Raise a glass to the man who helped place Croatian wines on the world map
I was taken aback on learning that the true legend and founder of modern Croatian winemaking Zlatan Plenković passed away on March 17, 2016. He was in his prime, with so much more to give, but obviously, some greater power had other plans. He passed away on a ferry, travelling back to his beloved island Hvar. The very same island he could not leave some 50 years ago to go to university because his family could not afford it, a fact he never regretted because then he would have never become the Prometheus of Hvar, and a man behind one of the most fascinating wine stories in Croatia.
But this is not an article about his untimely passing. It’s a celebration of his life and his art. The art of winemaking. Because that is what he will be remembered for. To many of us, he will be the symbol and initiator of modern winemaking in Croatia, our first real wine entrepreneur and one of the few enthusiasts that put Croatian wine on the world map after it seemed that even we forgot how good our wines are. Only a few months ago, his Zlatan Plavac Grand Cru, probably one of the most extraordinary red wines of Croatia, was included in a prestigious top 10 list of the world’s best oak-aged wines by respected French wine experts Alliances du Monde at their annual awards.

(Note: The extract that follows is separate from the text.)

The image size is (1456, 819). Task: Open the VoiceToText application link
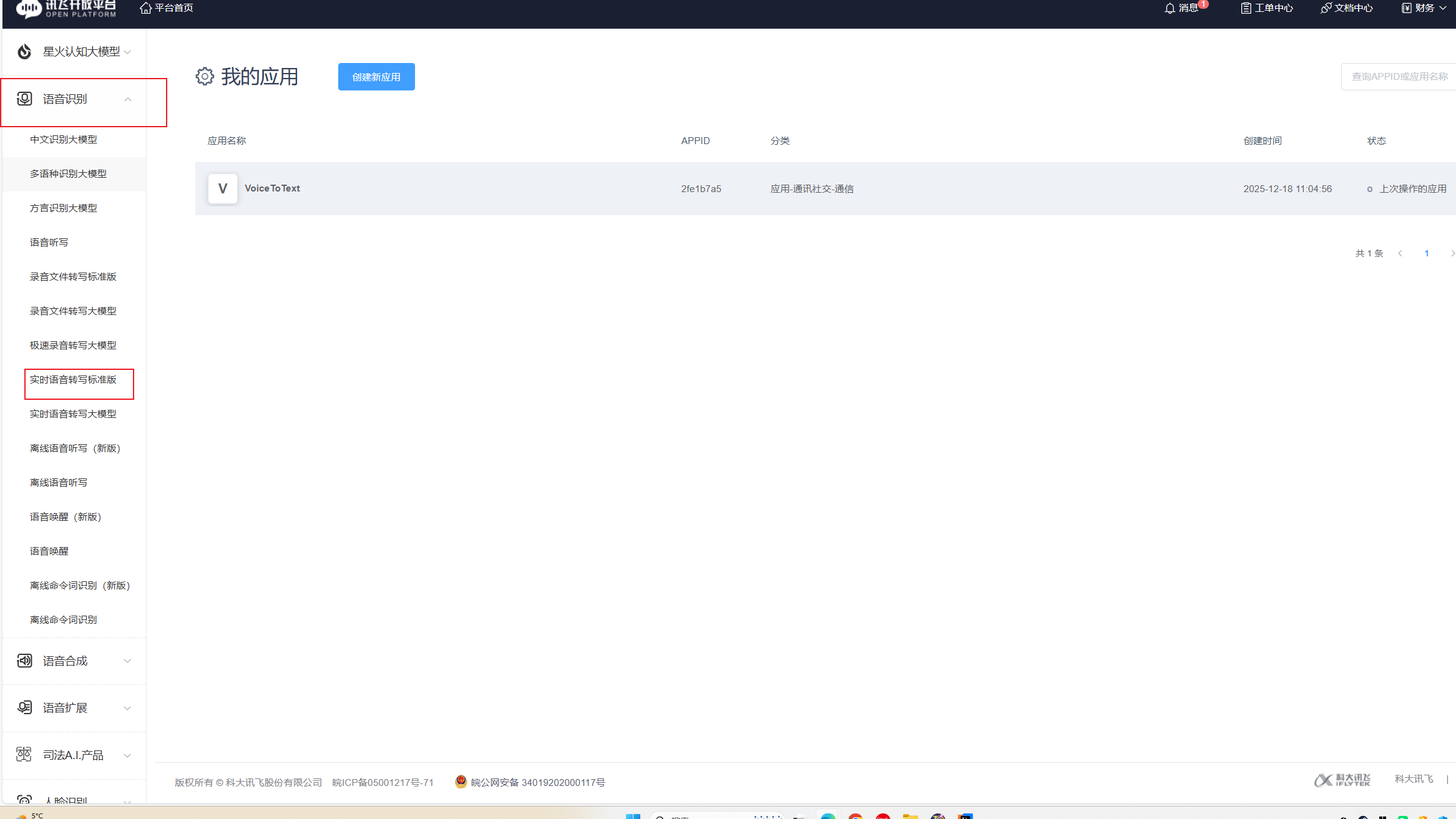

Zlatan Plenković was a visionary who started his family owned horticulture company back in 1986 and started selling their own wines in 1989 and finally changed their name to Zlatan Plavac in 1991, a name they would make famous all over the world. But this is information you can find in any newspaper, online article and by doing a very simple online search. Besides, I will leave it to our TCN wine experts to say more about his wines and his life. What I will remember is reading out his name in a newspaper, while I was still in Australia, as one of the very first Croatian winemakers to win an international award. I remember returning here and opening the very first bottle with anticipation thinking it will not live up to expectations considering that, as a kid from Kaštela, I grew up hearing stories we simply do not know how to make good wine. I remember the relief to find out that, not only was the wine brilliant, but it also thrilled my guests, among them a fashion editor of Vanity Fair who knew a thing or two about wines.
We all have reasons why we will remember Zlatan Plenković The special occasions we celebrated with a glass of his wine in our hands, business deals sealed with a glass or two or occasional bad day that was made better with his Plavac or Pošip. Our dear colleagues at GET Report shared their memory of Zlatan Plenković with us: Here, at G.E.T. Report, we will remember Zlatan Plenković as a great winemaker and a visionary. The man who almost ended up in prison, because, back in the 1980s he came to the idea that he wanted to put his wine into his own bottles with his own label. Of course, the institutions in the old system did not take kindly to the idea, to say the least. And then in the 1990s, the big six appeared on the scene with their private wines: Enjingi and Zdjelarević from Slavonia, Lebar from Međimurje, Tomac from Plešivica, and from Hvar Plenković and Plančić. We would dare to say that Zlatan did the most out of the above mentioned six when it comes to promoting wine in Croatia and abroad, after all, his wine made it to the top-ten in the world.
We were lucky to live in the age of Zlatan Plenković, try some of his wines in his company and share the same passion for wine in general. Zlatan, thank you for everything!
Our hearts pour out to his family, and all of us that had a chance to meet him will miss his wise words when it came to winemaking and the future of Croatian wines. But, as corny as it sounds, his spirit and tirelessness will live on in the drops of Zlatan Otok wines from his very own sanctuary, the golden island of Hvar. He’ll be holding a glass under his favourite tree.
Adio šjor Zlatane, neka ti je laka zemja.